Oh I do agree that we need to re-invest in our industries. Absolutely. But tariffs are a cheap way to compete. Although there is definitely some truth to the fact that the conditions of Mexico specifically when it comes to auto part manufacturing they have an edge and it's the fault of our policies and trade.
American products need higher standards. American jobs need higher standards. We cannot bully our way back into the market.
Tariffs are not about hurting others but forcing foreign producers (many of which are huge corporations like Honda or Toyota or whatever) to bring production internally. If Toyota is looking at 25% tariffs on their cars going to US, then there is a huge incentive to move that factory from wherever in Canada to the US to avoid that tariff.
I grew up in a neighborhood that was once affluent and was essentially built around two Ford and GM plants close together. Back in the 80s and 90s it was considered a 'good' neighborhood. Fast forward to early 2000s and both Ford and GM decided that these US factories aren't that economical and they moved them out of here to a foreign country (including Mexico or Canada). The neighborhood slowly became shit. Eventually all the businesses that could strive as periphery beneficiaries because of those factories that employed thousands died out. The diners, the car shops, even the roads and other infrastructure became shit as it no longer made sense for the city to invest in that part of town to maintain. The people living there, the ones that could, moved out, many never found comparable paying jobs. The neighborhood now is left for dead. There's no businesses there, there's no where to work outside the McDonalds or some other run of the mill AutoZone or Dollar General or whatever other minor employer. My story is basically a copy paste of what has happened across dozens of cities across the rust belt and other parts of the country. Cleveland, Pittsburgh, Detroit, Buffalo, Chicago, many millions impacted.
There is no easy or good way out of this. There's only so many service jobs available. There's only so many finance or IT or medical jobs available. The service economy is very fragile and dependent on consumption.
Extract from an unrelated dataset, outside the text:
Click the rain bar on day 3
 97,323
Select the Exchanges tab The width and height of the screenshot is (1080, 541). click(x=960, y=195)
We need to have some manufacturing base that's why Germany, Japan, China all fight for some piece of the manufacturing pie.
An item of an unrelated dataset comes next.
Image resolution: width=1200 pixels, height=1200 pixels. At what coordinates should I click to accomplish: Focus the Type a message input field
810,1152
Many truly bought into the WSJ propaganda that tells people that all benefit when stuff is made somewhere else for cheap and brought here, but you have to realize who's paying WSJ to say that, and i can promise you it's not people that have your interest in mind but care about profit maximization.
We could continue to be cucked as we import everything and make nothing. They tell you it's the consumer that suffers, what they don't tell you it's also the Honda and Toyota shareholder that benefits from higher margins by producing in lower cost jurisdictions.